— А почему к нам?
На этот вопрос я ответить ничего не мог.
Не надо делать поспешных выводов, никакого антагонизма по отношению к философам в этой среде тогда еще не было. Просто парень желал избавиться от постороннего. Постепенно, но довольно быстро стали накапливаться его товарищи. Узнавая от него, кто я такой и зачем пожаловал, они по мере накопления становились все агрессивнее. И настаивали, чтоб я выметался — у них и так полно. Я стоял рядом со своей злополучной корзиной (она за мной потом следовала в Москву, тюрьму и ссылку) и не знал, куда деваться и где приткнуться. Между тем аборигены, то ли забыв о нахальном вселении нежелательного провинциала в их жилье, то ли смирившись с неизбежностью, стали продолжать прерванный, более интересный для них разговор между собой. Неожиданно он оказался интересным и для меня — я услышал знакомые имена. Мир моих интересов опять обретал реальность. И я вмешался в их разговор:
— Ребята, а вы из ИФЛИ?
— Да, а что? — насторожились «ребята», но насторожились уже более дружественно. Раз юноша знает, что такое ИФЛИ, он еще может и представлять интерес.
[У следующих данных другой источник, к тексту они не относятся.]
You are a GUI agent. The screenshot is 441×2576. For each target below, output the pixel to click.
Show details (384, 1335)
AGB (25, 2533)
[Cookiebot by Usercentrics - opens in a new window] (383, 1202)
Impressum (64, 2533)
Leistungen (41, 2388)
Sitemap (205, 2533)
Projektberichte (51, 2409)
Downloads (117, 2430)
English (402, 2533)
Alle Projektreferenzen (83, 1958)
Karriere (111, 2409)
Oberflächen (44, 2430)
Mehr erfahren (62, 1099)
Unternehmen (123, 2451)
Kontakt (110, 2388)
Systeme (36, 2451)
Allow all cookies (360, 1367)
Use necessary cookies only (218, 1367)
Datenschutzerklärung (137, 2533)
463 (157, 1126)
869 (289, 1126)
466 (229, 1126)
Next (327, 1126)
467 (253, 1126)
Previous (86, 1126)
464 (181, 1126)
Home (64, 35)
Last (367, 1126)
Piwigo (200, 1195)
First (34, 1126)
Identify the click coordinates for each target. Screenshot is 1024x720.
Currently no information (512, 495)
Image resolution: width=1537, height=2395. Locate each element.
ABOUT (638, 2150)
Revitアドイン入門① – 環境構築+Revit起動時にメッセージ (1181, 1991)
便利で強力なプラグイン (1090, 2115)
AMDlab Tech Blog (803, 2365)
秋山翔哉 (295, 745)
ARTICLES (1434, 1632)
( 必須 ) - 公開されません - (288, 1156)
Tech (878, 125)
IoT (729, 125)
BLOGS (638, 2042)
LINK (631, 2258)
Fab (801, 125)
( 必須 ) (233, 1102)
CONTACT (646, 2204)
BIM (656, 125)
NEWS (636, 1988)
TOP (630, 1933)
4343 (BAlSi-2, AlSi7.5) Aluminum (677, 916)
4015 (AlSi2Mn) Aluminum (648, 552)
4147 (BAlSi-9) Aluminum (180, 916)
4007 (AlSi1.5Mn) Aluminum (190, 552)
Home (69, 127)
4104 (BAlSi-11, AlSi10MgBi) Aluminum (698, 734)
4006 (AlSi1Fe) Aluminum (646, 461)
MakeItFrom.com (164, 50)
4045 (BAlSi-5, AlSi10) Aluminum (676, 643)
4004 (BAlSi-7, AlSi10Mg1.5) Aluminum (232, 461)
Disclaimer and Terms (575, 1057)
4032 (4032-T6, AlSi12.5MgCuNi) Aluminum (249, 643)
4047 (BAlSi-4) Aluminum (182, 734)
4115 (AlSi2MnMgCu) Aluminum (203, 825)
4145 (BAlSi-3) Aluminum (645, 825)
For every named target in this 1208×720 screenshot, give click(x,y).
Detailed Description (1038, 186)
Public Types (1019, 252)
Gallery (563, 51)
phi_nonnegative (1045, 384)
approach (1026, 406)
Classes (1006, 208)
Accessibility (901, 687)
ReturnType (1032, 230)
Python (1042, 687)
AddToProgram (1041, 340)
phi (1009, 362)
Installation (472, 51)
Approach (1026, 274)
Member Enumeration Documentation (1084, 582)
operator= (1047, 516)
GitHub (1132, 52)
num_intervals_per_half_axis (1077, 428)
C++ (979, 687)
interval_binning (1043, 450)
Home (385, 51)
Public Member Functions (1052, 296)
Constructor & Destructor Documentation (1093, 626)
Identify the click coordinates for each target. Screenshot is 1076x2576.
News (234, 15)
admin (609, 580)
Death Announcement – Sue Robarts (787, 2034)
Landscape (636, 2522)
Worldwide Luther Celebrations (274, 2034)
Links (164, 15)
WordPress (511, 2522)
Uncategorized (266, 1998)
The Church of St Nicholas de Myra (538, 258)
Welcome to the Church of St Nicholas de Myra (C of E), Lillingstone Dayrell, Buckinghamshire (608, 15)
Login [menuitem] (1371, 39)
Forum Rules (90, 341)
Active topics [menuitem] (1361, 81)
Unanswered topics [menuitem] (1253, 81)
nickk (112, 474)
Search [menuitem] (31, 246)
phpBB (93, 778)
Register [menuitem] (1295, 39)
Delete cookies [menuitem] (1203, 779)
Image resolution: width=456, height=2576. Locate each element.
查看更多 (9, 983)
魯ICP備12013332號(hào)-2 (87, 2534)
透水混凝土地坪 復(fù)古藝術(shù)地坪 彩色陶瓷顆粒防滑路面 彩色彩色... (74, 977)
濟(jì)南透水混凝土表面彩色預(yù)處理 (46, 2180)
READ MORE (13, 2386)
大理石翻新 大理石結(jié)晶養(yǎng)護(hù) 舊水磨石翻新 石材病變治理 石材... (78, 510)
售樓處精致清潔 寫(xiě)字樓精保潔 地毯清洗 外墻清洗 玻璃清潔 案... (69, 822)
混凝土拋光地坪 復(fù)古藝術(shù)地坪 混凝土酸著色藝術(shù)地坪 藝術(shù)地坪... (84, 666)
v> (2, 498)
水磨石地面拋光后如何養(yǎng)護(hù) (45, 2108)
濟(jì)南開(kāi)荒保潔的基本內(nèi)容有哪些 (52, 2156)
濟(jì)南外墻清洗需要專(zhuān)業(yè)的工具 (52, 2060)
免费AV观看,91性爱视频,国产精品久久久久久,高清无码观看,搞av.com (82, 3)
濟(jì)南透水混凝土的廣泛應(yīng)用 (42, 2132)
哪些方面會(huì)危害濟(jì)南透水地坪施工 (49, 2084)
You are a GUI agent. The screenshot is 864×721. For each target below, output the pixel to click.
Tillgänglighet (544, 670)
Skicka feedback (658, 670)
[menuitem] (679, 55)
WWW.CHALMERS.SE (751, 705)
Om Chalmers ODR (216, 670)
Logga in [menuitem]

— А вы не знаете Юдина или Люмкиса?
Оказалось, что прекрасно знают. Что Толя на фронте, а Люмкис тоже должен жить в этой комнате, но сейчас, как и многие другие студенты, — на торфоразработках. Скоро приедет на день.
— А ты что, тоже из Киева? А ты стихи Бердичевского знаешь?
И стали мне читать новые стихи Марка, которых я не знал.
Ларчик открывался просто. Знали они их от Люмкиса. А тот получил их в письмах, непосредственно от автора, с которым переписывался. А Марк учился в военно-воздушном училище сравнительно недалеко от Ашхабада, где недавно еще находился ИФЛИ. Это, наверное, облегчало их переписку. Стихи Марка здесь всем нравились, в них был нерв тогдашнего состояния. Мне эти стихи тоже очень понравились.
— А ты что, стихи пишешь? — спросил кто-то, поняв, что я из той же компании. — Прочти.
Стихи мои тоже произвели впечатление. Приняли. И пошло сближение. Кто-то сказал, что в стихах тех, чьи города оккупированы, есть особая струнка, кто-то еще что-то, разговор о том, чтоб мне выметаться из комнаты, испарился сам собой, — наоборот, мне стали наперебой предлагать помощь в обустройстве, что для такого лопуха, каким был я, было отнюдь не лишним. Конечно, не ахти какое это было обустройство, все спали на матрасах, но и у меня появился свой матрас. Кроме того, что немаловажно, мы вместе добывали пропитание, и я впервые столкнулся со студенческой, а тут и с якобы богемной лихостью на этот счет.
Голодны мы все были очень. Одно из последних моих свердловских впечатлений — столовая, где один знакомый парень, кажется искусствовед (он был не из нашей комнаты, но круг моих знакомых к тому времени расширился), испытывая гамлетовские сомнения, собирался подойти к раздаче и обменять мастерски подделанный им талон из хлебной карточки на реальные двести грамм хлеба — деяние, по тем временам жестоко наказуемое и несколько оскорбляющее мой ригоризм. Я его больше никогда не встречал, отзывы о нем в последующие годы были неизменно хорошими, ни в чем дурном он никогда замечен не был. Но был широкоплечим крепким парнем, которому очень не хватало хлеба, и потому он осуществил тогдашнюю платоническую мечту многих, очень талантливо выраженную Николаем Глазковым:
Что стихи? В стихах — одни слова.
…Мне бы кисть великого художника!.. —
Карточки тогда бы рисовал —
Продовольственные и хлебные,
Эр-четыре и У-Дэ-Пэ.
Не могу сказать, чтобы ему завидовали, относились к этой проделке скорее смущенно-иронически, чем апологетически. Но на его стороне были, накладываясь друг на друга, общебуршеская, она же бурсацкая, традиция поведения и дружества студентов, традиция футуристических выходок (Маяковского и его желтую кофту тогда все еще уважали) и, конечно, — голод.
Этому эпизоду я отдал дань не по его значительности, а ввиду красочности этого воспоминания: меня до сих пор смешит сосредоточенное лицо этого парня, подавляющего последние колебания и страхи перед тем, как решиться и перешагнуть нечто, вполне способное его погубить, но отнюдь не способное стать его Рубиконом. Но когда я думаю об этом, мне уже не смешно — нельзя испытывать людей голодом. Но не этим эпизодом и не голодом отмечено мое пребывание в Свердловске. Жили мы, конечно, впроголодь, но что-то все же ели — в конце концов все вокруг, да и я сам в Симу, жили немногим легче.